After converting, open the RTF file before deleting the original DOCX. Check file size, readability, playback or preview behavior, and whether the converted file works in the exact app, website, or device where you plan to use it.

Why convert DOCX to RTF?

RTF is a simpler rich text format that can open in many older or lightweight editors. Convert DOCX to RTF when a workflow needs basic formatting without the full Microsoft Word document structure.

What may not carry over

RTF is useful for text, basic styling, and simple document exchange, but complex Word features may not survive perfectly. Review tables, comments, tracked changes, embedded media, and advanced layout after conversion.

DOCX to RTF FAQ

How do I convert DOCX to RTF?

Upload your DOCX file, keep DOCX as the input format, choose RTF as the output, then start the conversion and download the converted file.

What is the best use for this DOCX to RTF converter?

Use DOCX to RTF when your destination accepts RTF more reliably than DOCX, or when the output workflow specifically asks for a RTF file.

Is this DOCX to RTF converter free?

Yes.
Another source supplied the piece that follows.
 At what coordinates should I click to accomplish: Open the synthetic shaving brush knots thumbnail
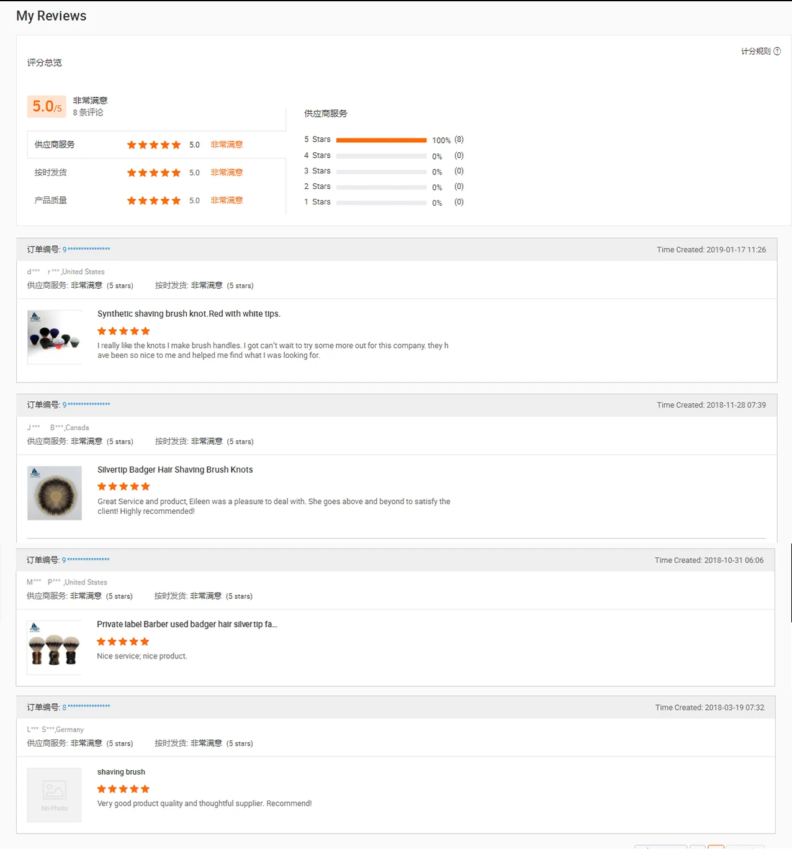(x=55, y=337)
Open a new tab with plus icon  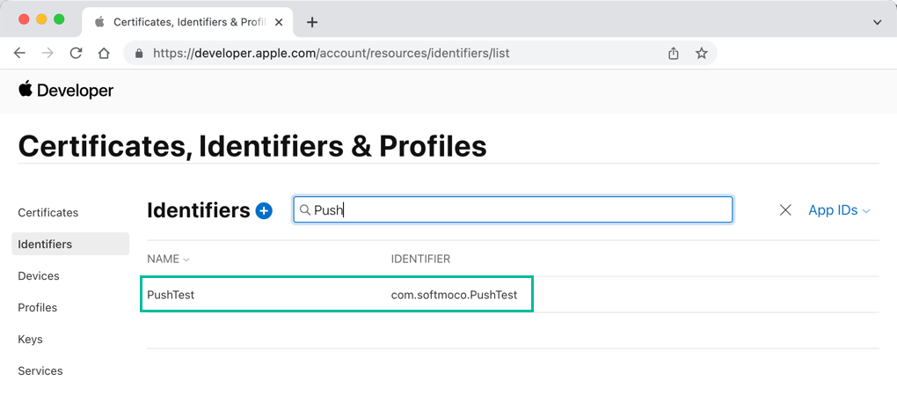tap(311, 22)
You can convert files online without creating an account or installing desktop software.

Will converting DOCX to RTF change quality?

Quality depends on the source file and output format. Check page order, fonts, spacing, tables, links, images, and whether the converted file opens correctly in your target app. Keep the original DOCX file until you have opened and reviewed the converted RTF file.

Why would a website reject my DOCX file?

Many upload forms accept only a short list of formats. If the form asks for RTF, convert the file first, then open the result and confirm the upload accepts it.

Should I use RTF for final sharing?

RTF is useful when the destination needs that format. Use PDF when the document is final and layout stability matters most.

What document details should I review?

Check page breaks, fonts, tables, images, links, headers, footers, and whether scanned text needs OCR before relying on the converted file.